Adesso, ho fatto uno sforzo per parlare dei lati positivi della squadra di Montella. In realtà i suoi difetti mi sembrano di gran lunga più decisivi. Tanto per cominciare il centrocampo sembra la versione da mercatino della Juventus con Pizzarro al posto di Pirlo, Borja Valero e Aquilani al posto di Vidal e Pogba o Marchisio. Secondo poi non sono stati risolti i problemi di una squadra che per caratteristica degli interpreti fatica molto una volta persa palla sulla trequarti. Riguardo alla famigerata qualità del gioco farò un esempio: contro il Genoa, la Fiorentina ha eseguito 440 passaggi, quasi la metà rispetto al Napoli, per dire, 707, e nella trequarti di campo avversaria gliene sono riusciti 88, la metà della Roma (162). Aver sostituito due trequartisti di movimento (Jovetić e Ljajić) con una punta di peso e una seconda punta che comunque preferisce accentrarsi, rischia di rendere ripetitivo il gioco della Fiorentina dalla metà campo in su, insistendo a sinistra sull'asse Pizzarro-B. Valero-Pasqual senza poi nessuno in grado di tagliare verso il centro. In questo caso le sole possibilità di sviluppo sarebbero: 1) arrivare al cross dal fondo, o alla peggio dalla trequarti, 2) le incursioni di Cuadrado sul lato destro scoperto. E le incursioni flemmatiche di Aquilani o Pizzarro viste nelle prime due giornate rischiano di evidenziare il problema in fase di pressing alto (e qui si torna ai limiti oggettivi dei giocatori a disposizione). Chissà se Montella troverà una soluzione nuova, magari anche con l’aiuto di Joaquín o Iličič, ma di certo non saranno i 3,3 dribbling a partita di Cuadrado a far vincere il campionato alla Fiorentina e per quello che ho visto finora il gioco è meno interessante di quello dello scorso anno.

Wow, un cross dalla trequarti di Aquilani. Che gioco spumeggiante.

Perché la Roma vincerà lo scudetto alla faccia dei romanisti che non ci credono.
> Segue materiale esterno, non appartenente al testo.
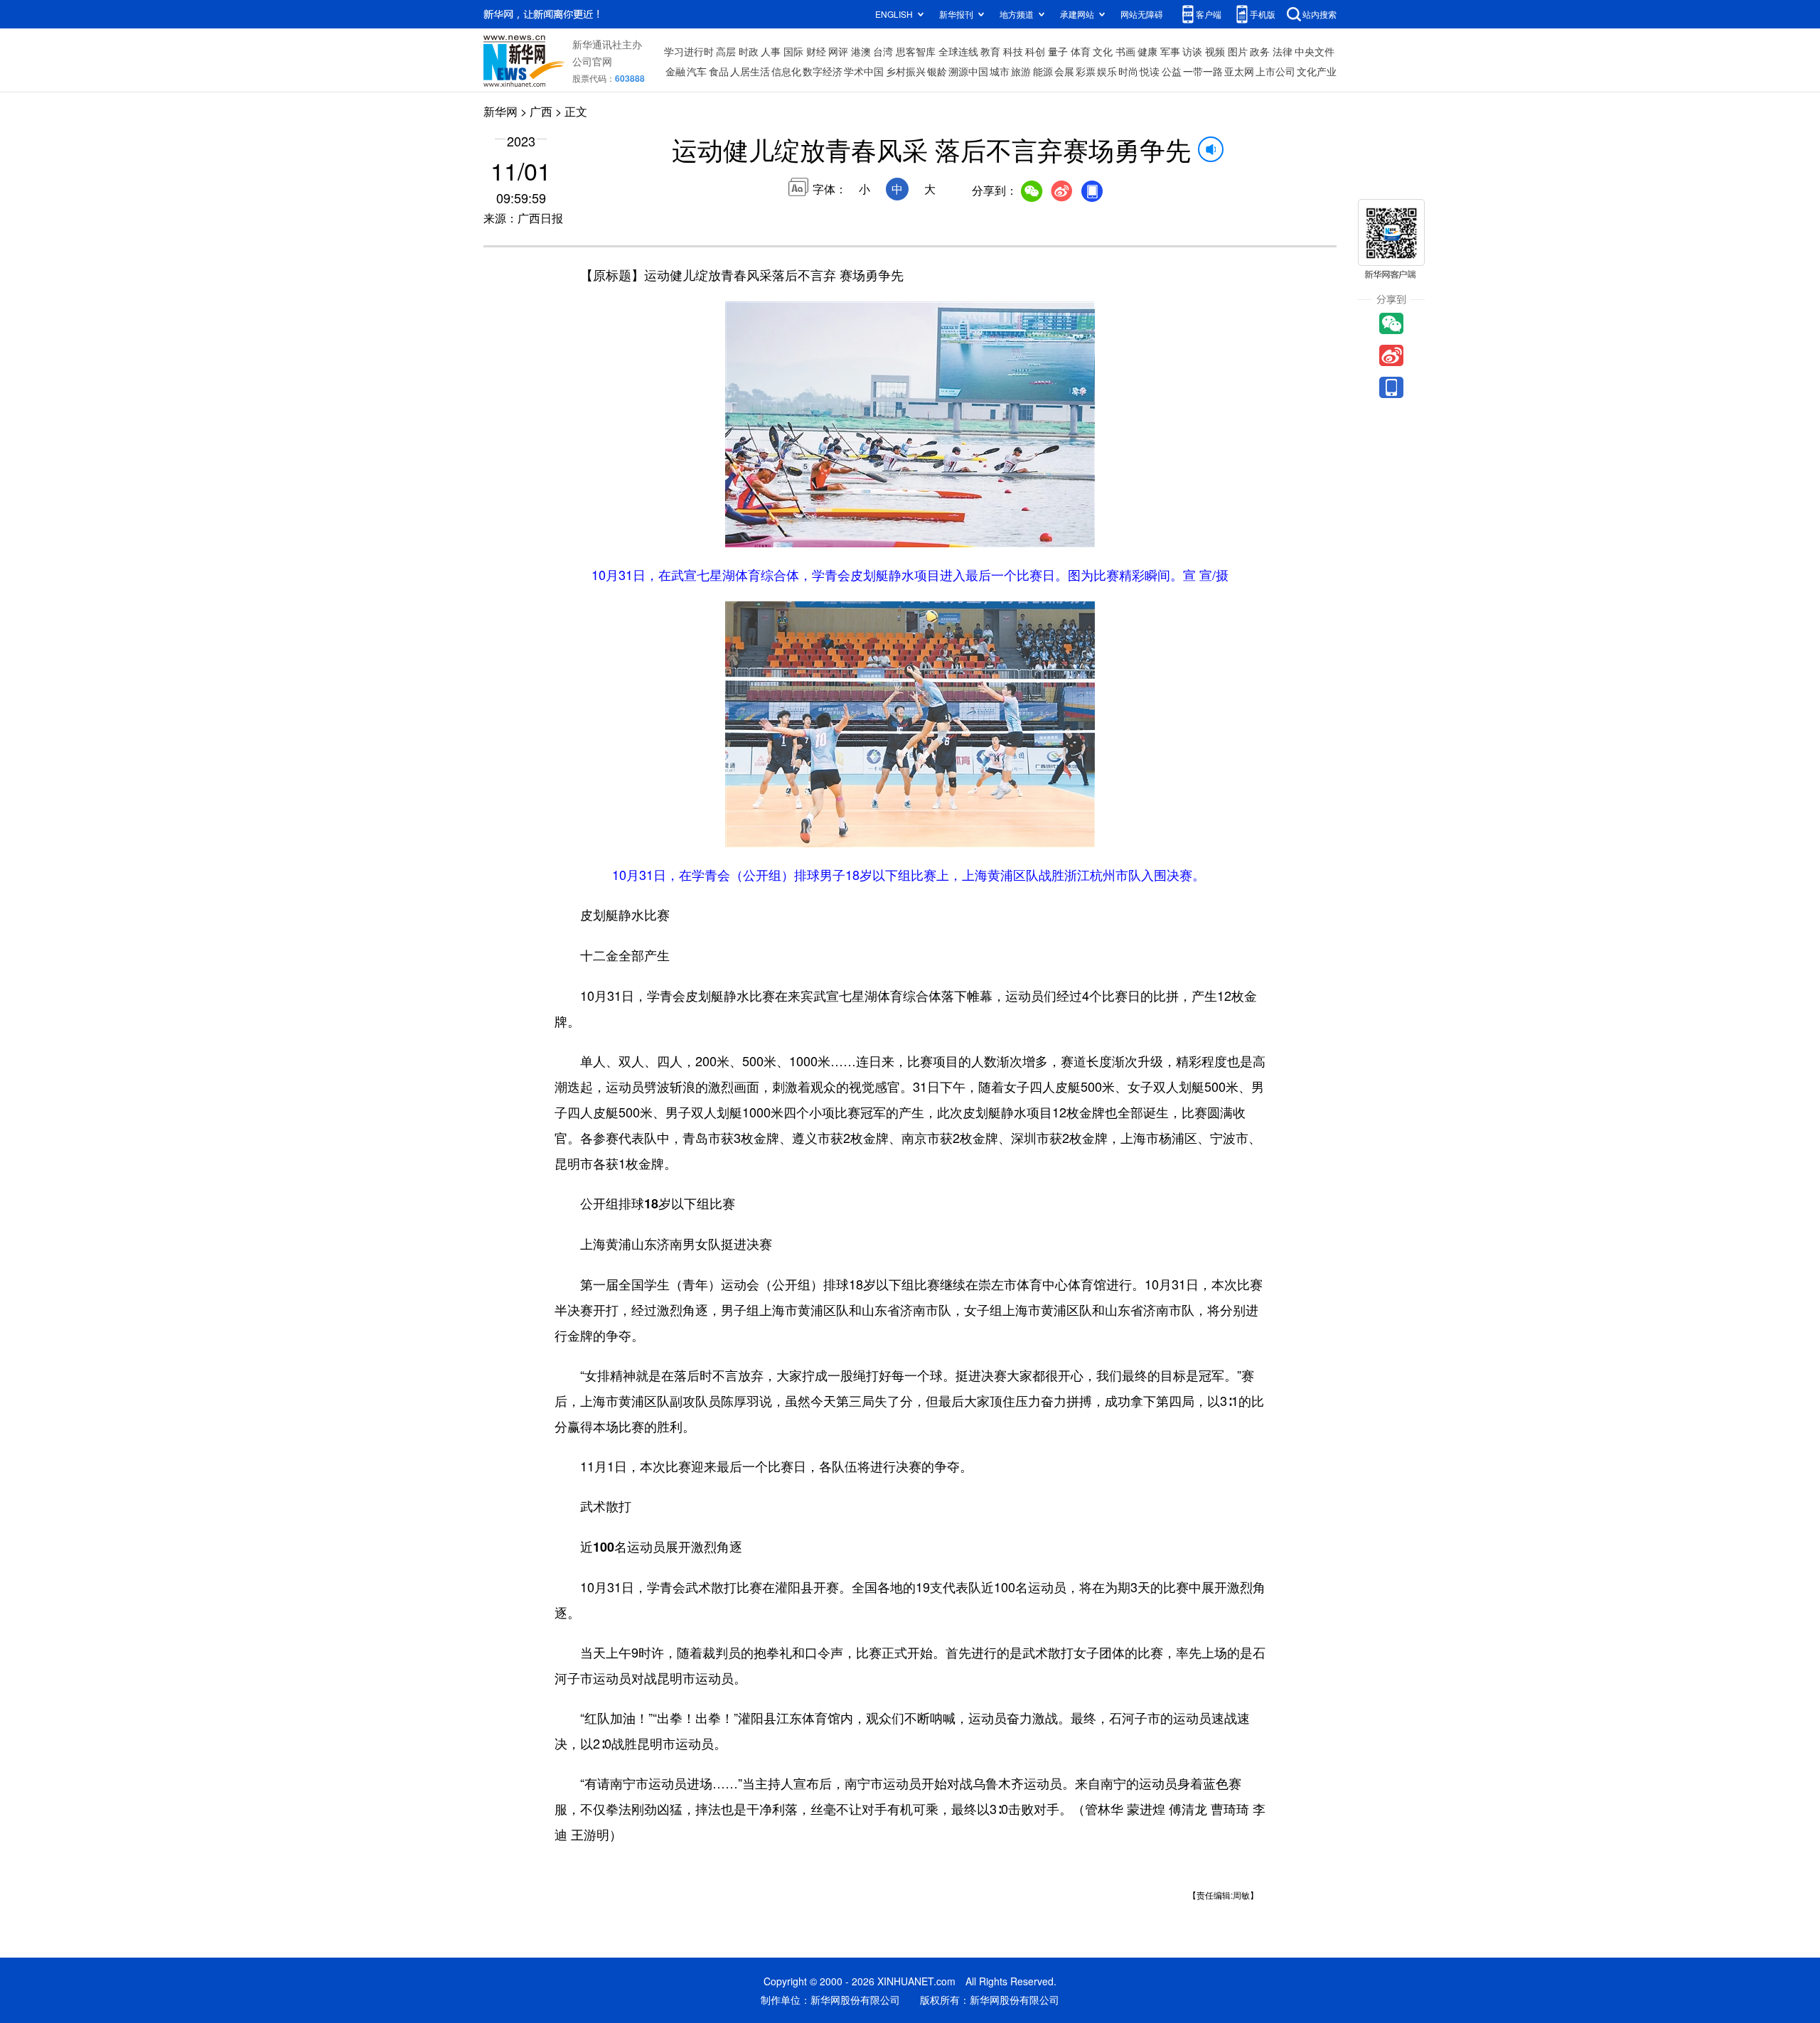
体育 (1081, 51)
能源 (1043, 71)
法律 (1282, 51)
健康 (1147, 51)
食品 (719, 71)
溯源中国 (968, 71)
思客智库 (916, 51)
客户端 (1208, 14)
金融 (675, 71)
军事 (1170, 51)
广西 (541, 111)
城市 (1000, 71)
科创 (1035, 51)
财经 (816, 51)
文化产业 (1317, 71)
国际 (793, 51)
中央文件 (1314, 51)
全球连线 (958, 51)
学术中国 (864, 71)
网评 (838, 51)
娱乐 (1107, 71)
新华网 (500, 111)
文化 (1103, 51)
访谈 (1192, 51)
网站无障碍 (1141, 14)
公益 (1172, 71)
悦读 (1150, 71)
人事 (771, 51)
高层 (726, 51)
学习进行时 (689, 51)
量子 (1058, 51)
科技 (1013, 51)
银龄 (937, 71)
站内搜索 (1319, 14)
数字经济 (822, 71)
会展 (1064, 71)
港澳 (861, 51)
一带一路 (1203, 71)
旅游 (1021, 71)
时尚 (1128, 71)
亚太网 (1239, 71)
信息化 (786, 71)
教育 (990, 51)
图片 (1238, 51)
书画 (1125, 51)
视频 (1215, 51)
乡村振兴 (906, 71)
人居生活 (750, 71)
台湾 (883, 51)
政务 (1260, 51)
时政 (749, 51)
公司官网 (592, 61)
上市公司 (1275, 71)
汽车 (697, 71)
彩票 (1086, 71)
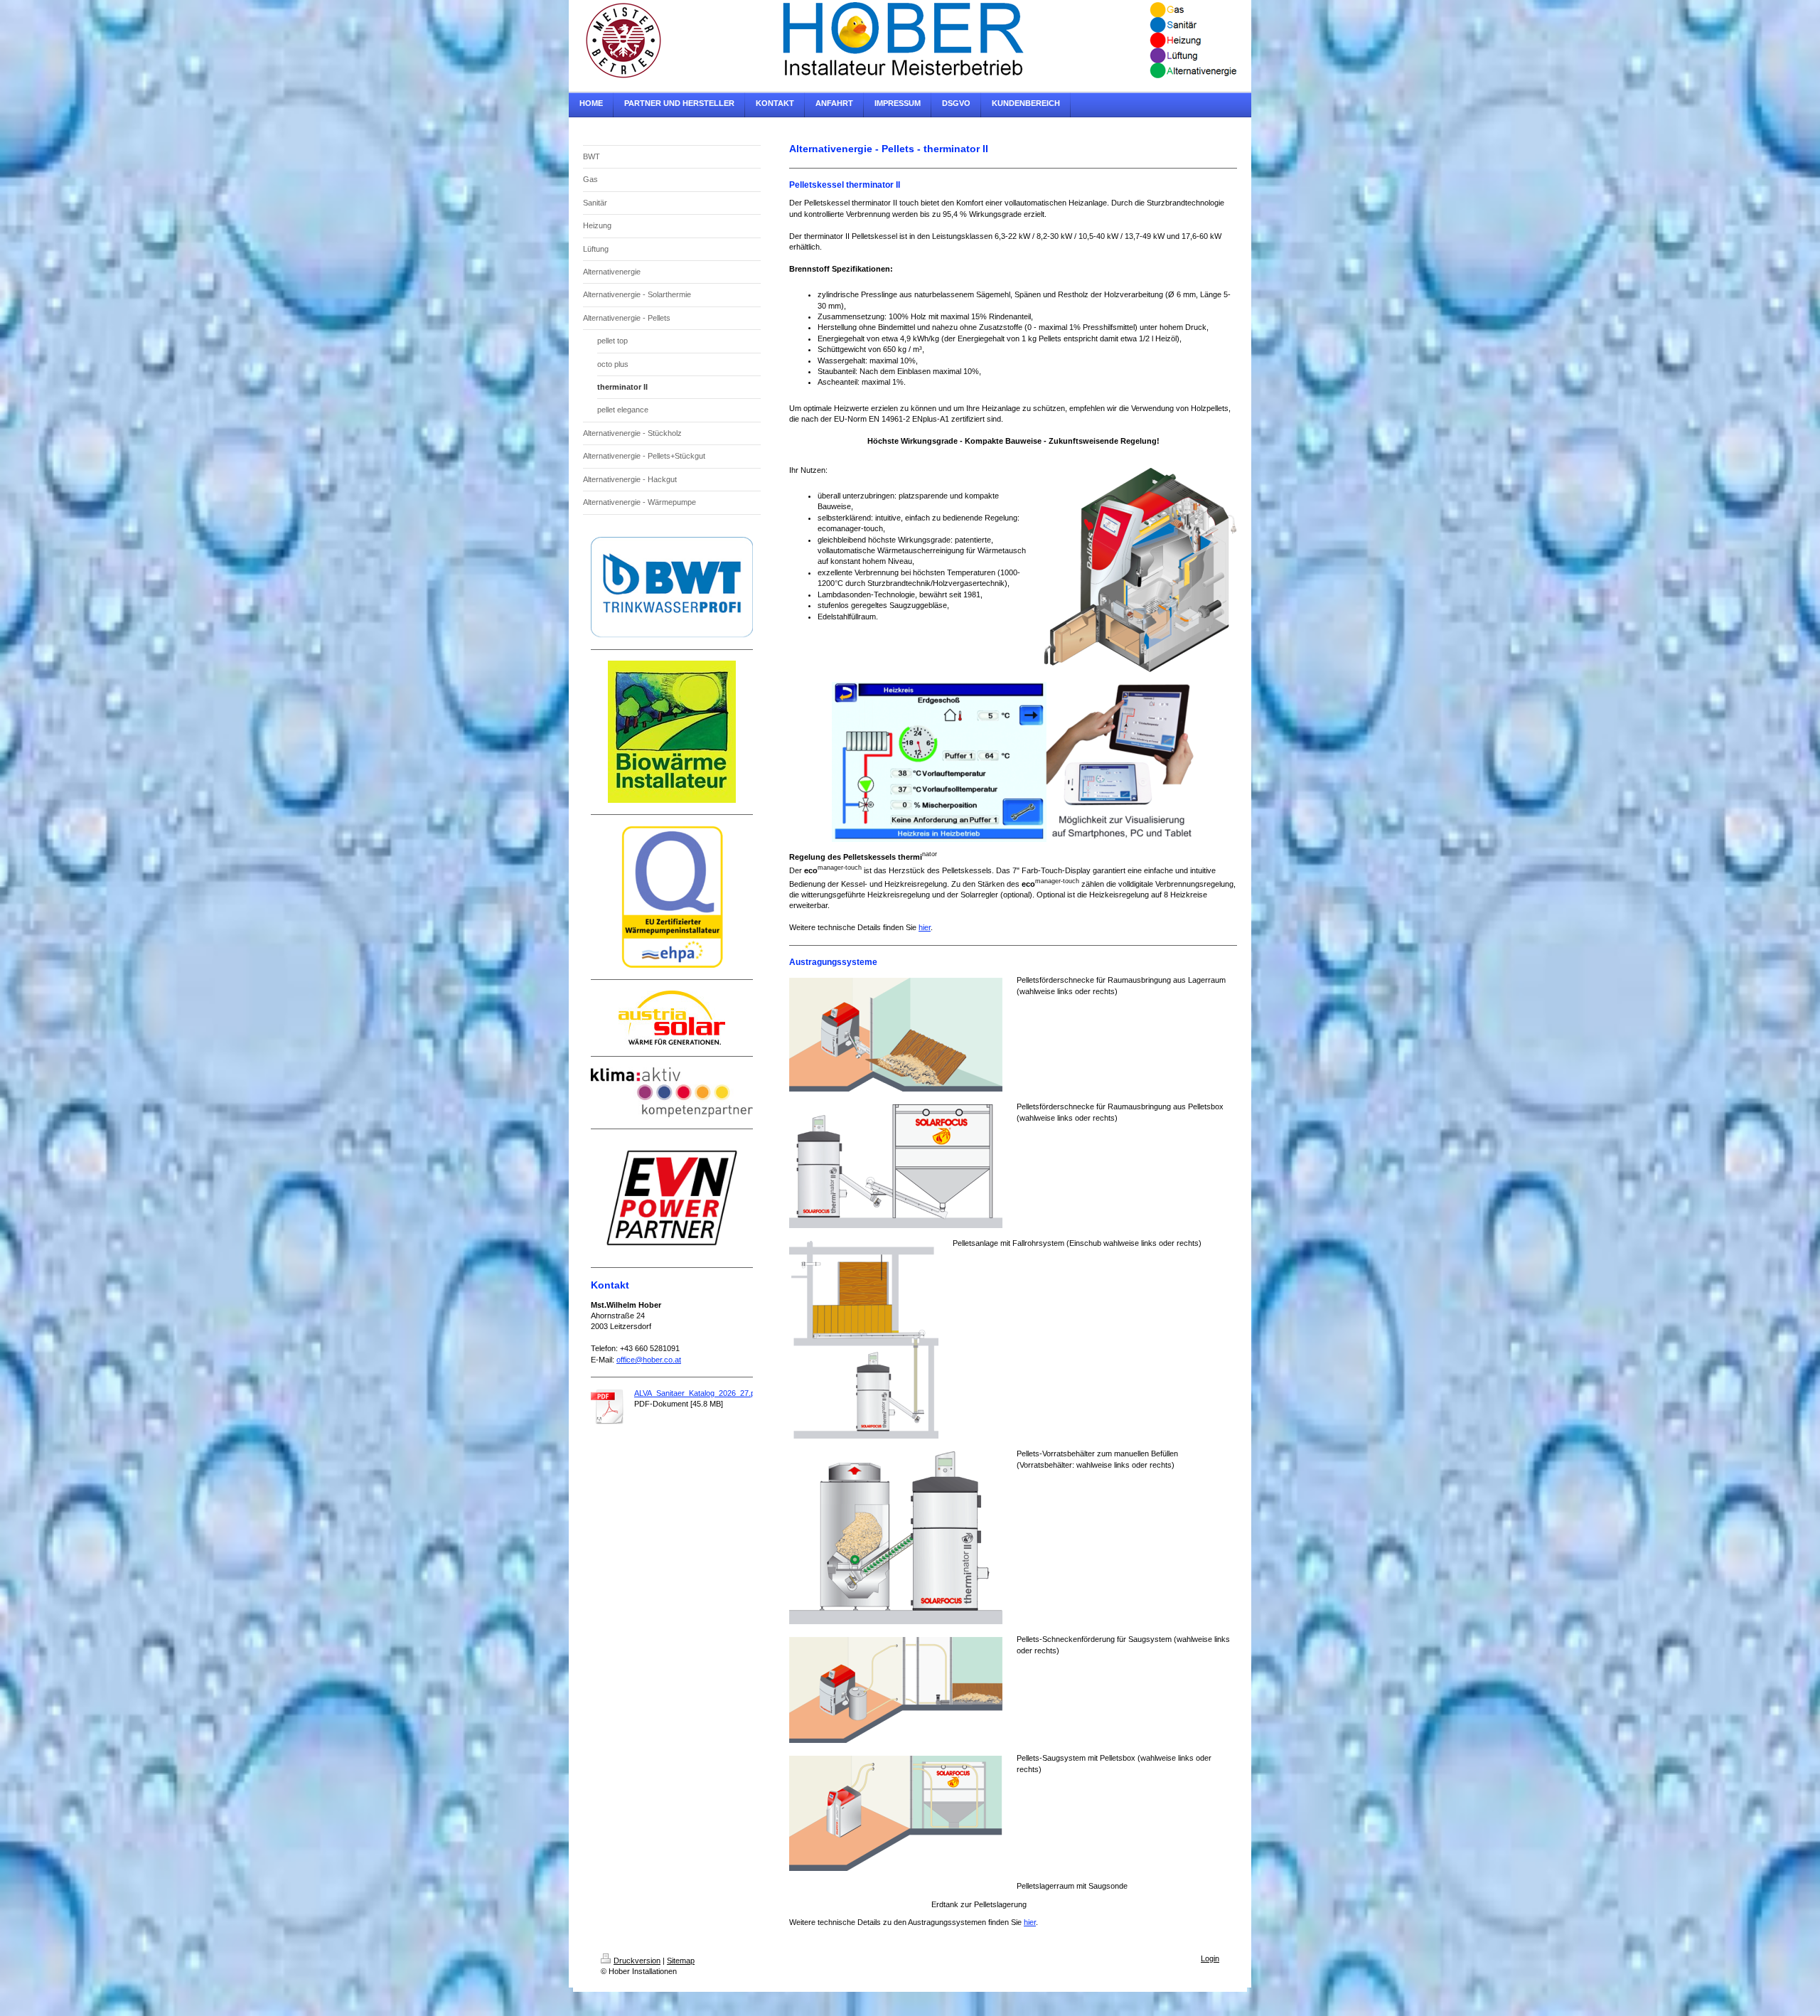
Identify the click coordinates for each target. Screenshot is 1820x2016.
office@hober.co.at (648, 1359)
Il momento di hype della Roma è sotto gli occhi di tutti, nessuno parla male di Garcia (neanche i più nostalgici zemaniani), nessuno mette in dubbio acquisti come Strootman, Maicon o Benatia, nessuno dice più che De Rossi non è più il De Rossi di una volta, o che De Rossi gioca meglio in nazionale. DDR è passato dai 53,5 passaggi di media a partita (84% dei quali riusciti) dello scorso anno, ai 68 di Livorno (93% di precisione) e ai 112 del Verona (ancora con un eccezionale 93% di riuscita). Ma è la Roma che sembra essere diventata più squadra. Nella seconda giornata di campionato è la squadra che ha realizzato più passaggi nella trequarti avversaria (162/191), facendo meglio del Napoli che ha tenuto la palla per il 10% del tempo (68,4% vs 58,2%), ha creato più occasioni di tutti (23 in totale) e tirato in porta più di tutti (11). E nonostante un gioco improntato all'attacco, è la sola squadra insieme all’Inter a non aver ancora subito gol. Chiudo con una difesa di Gervinho che il romano laureato che legge Kansas City senza averne l'ironia ha subito chiamato “mezza sega” per le due occasioni fallite davanti alla porta: Gervinho non ha sbagliato un solo passaggio nell'intera partita (23 su 23) e ne ha eseguiti 13 nella trequarti avversaria, dove gli spazi sono più stretti, mandando al tiro 3 volte i compagni. Gervinho non segna? Non serve a questo. (E, per dire, Cuadrado ha segnato IN TUTTA LA SUA CARRIERA 10 gol, ha solo un anno in meno di Gervinho che in un modo o nell’altro ne ha fatti 75).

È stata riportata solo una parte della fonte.